PROBLEM - Copy the material below line for line, with every character, space, and blank line kept as it stands.

GIVEN DATA -

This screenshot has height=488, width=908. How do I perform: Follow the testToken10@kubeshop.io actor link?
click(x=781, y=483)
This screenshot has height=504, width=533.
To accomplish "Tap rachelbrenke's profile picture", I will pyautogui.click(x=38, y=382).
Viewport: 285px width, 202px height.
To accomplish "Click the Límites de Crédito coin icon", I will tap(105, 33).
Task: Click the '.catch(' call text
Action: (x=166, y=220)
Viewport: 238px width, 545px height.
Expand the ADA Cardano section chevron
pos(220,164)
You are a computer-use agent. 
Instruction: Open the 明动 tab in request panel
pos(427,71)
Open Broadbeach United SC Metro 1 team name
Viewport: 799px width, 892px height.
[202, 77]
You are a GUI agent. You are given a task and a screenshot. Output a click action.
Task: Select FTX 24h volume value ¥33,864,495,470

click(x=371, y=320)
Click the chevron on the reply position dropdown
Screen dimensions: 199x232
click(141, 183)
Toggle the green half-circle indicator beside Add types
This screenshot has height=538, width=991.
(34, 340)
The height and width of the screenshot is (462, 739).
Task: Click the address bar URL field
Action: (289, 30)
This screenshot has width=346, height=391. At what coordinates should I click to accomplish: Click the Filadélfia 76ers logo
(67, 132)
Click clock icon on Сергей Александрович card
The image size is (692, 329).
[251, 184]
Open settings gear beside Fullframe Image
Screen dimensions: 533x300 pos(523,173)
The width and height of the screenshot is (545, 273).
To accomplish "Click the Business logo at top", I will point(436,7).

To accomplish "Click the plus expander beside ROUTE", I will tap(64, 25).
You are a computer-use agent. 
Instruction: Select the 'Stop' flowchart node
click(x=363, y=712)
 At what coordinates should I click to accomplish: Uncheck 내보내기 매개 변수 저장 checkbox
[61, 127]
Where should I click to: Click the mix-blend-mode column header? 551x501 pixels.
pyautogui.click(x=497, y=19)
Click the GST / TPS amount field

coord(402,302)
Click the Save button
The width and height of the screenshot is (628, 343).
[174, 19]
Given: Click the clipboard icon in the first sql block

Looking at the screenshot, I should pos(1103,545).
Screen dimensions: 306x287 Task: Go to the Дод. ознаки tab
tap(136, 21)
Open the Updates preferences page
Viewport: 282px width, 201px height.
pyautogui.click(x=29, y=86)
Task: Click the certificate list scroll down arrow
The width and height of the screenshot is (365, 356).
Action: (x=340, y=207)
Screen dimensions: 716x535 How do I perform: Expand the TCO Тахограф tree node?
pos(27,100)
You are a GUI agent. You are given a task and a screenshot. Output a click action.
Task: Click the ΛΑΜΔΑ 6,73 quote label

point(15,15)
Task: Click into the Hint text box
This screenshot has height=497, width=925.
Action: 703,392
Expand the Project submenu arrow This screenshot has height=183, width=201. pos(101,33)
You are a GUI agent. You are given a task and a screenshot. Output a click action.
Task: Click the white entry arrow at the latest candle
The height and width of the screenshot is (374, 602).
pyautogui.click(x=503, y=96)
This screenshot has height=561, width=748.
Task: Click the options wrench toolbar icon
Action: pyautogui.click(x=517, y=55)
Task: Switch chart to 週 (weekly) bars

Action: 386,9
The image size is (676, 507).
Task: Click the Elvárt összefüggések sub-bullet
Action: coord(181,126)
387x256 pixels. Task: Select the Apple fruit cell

EXERCISE SOLUTION -
This screenshot has height=488, width=908. How do I perform: Follow the testToken10@kubeshop.io actor link?
click(x=781, y=483)
This screenshot has height=504, width=533.
To accomplish "Tap rachelbrenke's profile picture", I will pyautogui.click(x=38, y=382).
Viewport: 285px width, 202px height.
To accomplish "Click the Límites de Crédito coin icon", I will tap(105, 33).
Task: Click the '.catch(' call text
Action: (x=166, y=220)
Viewport: 238px width, 545px height.
Expand the ADA Cardano section chevron
pos(220,164)
You are a computer-use agent. 
Instruction: Open the 明动 tab in request panel
pos(427,71)
Open Broadbeach United SC Metro 1 team name
Viewport: 799px width, 892px height.
[202, 77]
You are a GUI agent. You are given a task and a screenshot. Output a click action.
Task: Select FTX 24h volume value ¥33,864,495,470

click(x=371, y=320)
Click the chevron on the reply position dropdown
Screen dimensions: 199x232
click(141, 183)
Toggle the green half-circle indicator beside Add types
This screenshot has height=538, width=991.
(34, 340)
The height and width of the screenshot is (462, 739).
Task: Click the address bar URL field
Action: (289, 30)
This screenshot has width=346, height=391. At what coordinates should I click to accomplish: Click the Filadélfia 76ers logo
(67, 132)
Click clock icon on Сергей Александрович card
The image size is (692, 329).
[251, 184]
Open settings gear beside Fullframe Image
Screen dimensions: 533x300 pos(523,173)
The width and height of the screenshot is (545, 273).
To accomplish "Click the Business logo at top", I will point(436,7).

To accomplish "Click the plus expander beside ROUTE", I will tap(64, 25).
You are a computer-use agent. 
Instruction: Select the 'Stop' flowchart node
click(x=363, y=712)
 At what coordinates should I click to accomplish: Uncheck 내보내기 매개 변수 저장 checkbox
[61, 127]
Where should I click to: Click the mix-blend-mode column header? 551x501 pixels.
pyautogui.click(x=497, y=19)
Click the GST / TPS amount field

coord(402,302)
Click the Save button
The width and height of the screenshot is (628, 343).
[174, 19]
Given: Click the clipboard icon in the first sql block

Looking at the screenshot, I should pos(1103,545).
Screen dimensions: 306x287 Task: Go to the Дод. ознаки tab
tap(136, 21)
Open the Updates preferences page
Viewport: 282px width, 201px height.
pyautogui.click(x=29, y=86)
Task: Click the certificate list scroll down arrow
The width and height of the screenshot is (365, 356).
Action: (x=340, y=207)
Screen dimensions: 716x535 How do I perform: Expand the TCO Тахограф tree node?
pos(27,100)
You are a GUI agent. You are given a task and a screenshot. Output a click action.
Task: Click the ΛΑΜΔΑ 6,73 quote label

point(15,15)
Task: Click into the Hint text box
This screenshot has height=497, width=925.
Action: 703,392
Expand the Project submenu arrow This screenshot has height=183, width=201. pos(101,33)
You are a GUI agent. You are given a task and a screenshot. Output a click action.
Task: Click the white entry arrow at the latest candle
The height and width of the screenshot is (374, 602).
pyautogui.click(x=503, y=96)
This screenshot has height=561, width=748.
Task: Click the options wrench toolbar icon
Action: pyautogui.click(x=517, y=55)
Task: Switch chart to 週 (weekly) bars

Action: 386,9
The image size is (676, 507).
Task: Click the Elvárt összefüggések sub-bullet
Action: coord(181,126)
387x256 pixels. Task: Select the Apple fruit cell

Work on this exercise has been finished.